Deacon Homily Hot Sheet 211
Sixth Sunday of Ordinary Time 2/16/14 (Lourdes)
Deacon Thomas Winninger, CSMA
Sir. 15:15-20, Ps. 119, 1 Cor. 2:6-10, Matt. 5:17-37

To whichever you choose…before you are life and death, good and evil.

            Which door do you pick? Door one or door two? You have free will, God gave us free will to choose to love him or not love him. He said, you choose, I made you to love me, that is, I will give you the desire to love me but I will not make you love me. Well I don’t know which door to pick. What are the consequences of picking door one or door two? As your deacon I am not the one to tell you which door to choose? Just like God I will not make you choose and I will not judge you for your choices.

            Today is the Sunday for coming to terms with free will, the freedom to choose life or death, good or evil, fire or water, love or hate, forgiveness or judgment? It is not hard you say, but then why do we often choose wrongly. God gave us the capacity to choose rightly. He gave us grace for the strength to choose rightly. He gave us the precepts to lead us in right paths. He gave us the community of believers to support our right decisions. He gave us the sacraments, the scriptures, his Word, to open us to wisdom to choose rightly. Yet on any given day we fall short of holiness, we fall short of the virtues, we fall short of his call to choose rightly. I will never forget my mother saying, “Seek to choose wisely for choices surprisingly will come true and the results might not have the consequences that you had wished for.” 

            In the first reading, Sirach, in the Old Testament, makes one of the clearest statements about human free will. We have complete freedom to choose between good and evil, fire and water. He clearly states the only way is by loving God, and following the commandments; this leads to a life of peace, and prosperity in the long run, the eternal run. While the other way leads to death, despair, meaningless existence.

            Psalm 119, the longest of the psalms (22 sections of 8 verses) blesses those who choose rightly for “Blessed are they who follow the law of the Lord…who seek him with all their heart.” That is the path of the Lord.

            Paul in his letter to the Corinthians states that the wise person chooses the path to the cross, not the path to the resurrection.

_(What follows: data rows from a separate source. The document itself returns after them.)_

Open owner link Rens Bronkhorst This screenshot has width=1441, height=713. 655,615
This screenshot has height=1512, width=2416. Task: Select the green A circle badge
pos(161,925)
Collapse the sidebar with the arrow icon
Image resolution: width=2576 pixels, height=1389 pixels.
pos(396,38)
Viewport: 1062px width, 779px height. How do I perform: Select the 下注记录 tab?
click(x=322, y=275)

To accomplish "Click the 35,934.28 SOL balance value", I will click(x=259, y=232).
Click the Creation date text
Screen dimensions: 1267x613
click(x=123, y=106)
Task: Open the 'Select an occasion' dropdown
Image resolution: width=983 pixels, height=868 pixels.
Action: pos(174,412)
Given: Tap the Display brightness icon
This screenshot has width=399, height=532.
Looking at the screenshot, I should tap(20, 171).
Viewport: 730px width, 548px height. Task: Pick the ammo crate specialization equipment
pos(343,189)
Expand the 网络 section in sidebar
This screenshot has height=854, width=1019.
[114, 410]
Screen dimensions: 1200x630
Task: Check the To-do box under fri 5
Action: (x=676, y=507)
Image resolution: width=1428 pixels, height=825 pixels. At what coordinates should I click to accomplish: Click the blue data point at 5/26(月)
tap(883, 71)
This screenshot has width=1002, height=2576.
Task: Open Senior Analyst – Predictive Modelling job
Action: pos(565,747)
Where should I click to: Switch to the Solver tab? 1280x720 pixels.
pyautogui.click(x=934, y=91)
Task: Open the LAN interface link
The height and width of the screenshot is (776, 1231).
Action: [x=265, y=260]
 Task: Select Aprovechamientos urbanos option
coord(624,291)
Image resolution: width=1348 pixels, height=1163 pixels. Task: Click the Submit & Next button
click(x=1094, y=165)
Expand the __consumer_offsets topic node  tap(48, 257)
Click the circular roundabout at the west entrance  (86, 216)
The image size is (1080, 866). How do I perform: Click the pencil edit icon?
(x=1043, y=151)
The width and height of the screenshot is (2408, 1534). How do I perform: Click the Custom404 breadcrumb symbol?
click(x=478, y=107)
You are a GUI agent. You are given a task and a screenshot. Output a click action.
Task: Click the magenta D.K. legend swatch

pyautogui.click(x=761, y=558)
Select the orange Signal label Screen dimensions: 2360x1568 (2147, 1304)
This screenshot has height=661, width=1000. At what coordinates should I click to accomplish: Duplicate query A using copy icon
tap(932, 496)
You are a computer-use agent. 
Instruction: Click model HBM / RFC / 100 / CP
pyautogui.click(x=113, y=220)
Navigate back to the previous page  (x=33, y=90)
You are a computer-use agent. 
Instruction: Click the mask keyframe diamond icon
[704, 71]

Paul says that the path to the cross is the path to resurrection. We must all die to rise; we must fall down to get up. Falling down is human, it is the way of our nature; getting up is divine. He told the Corinthians that it was not the resurrection that saved us from sin. Jesus died to save us; he did not rise to save us. His resurrection only confirmed his divinity. It is impossible to avoid challenges, frustrations, and suffering in our lives. We were not born to be wealthy, successful and happy. We were born to love, give, and forgive in the joy of our faith. Paul encourages us to choose to offer up the things in our lives that do not work, that are painful, that challenge us, for in doing so we benefit from the strength of grace and find joy in life. 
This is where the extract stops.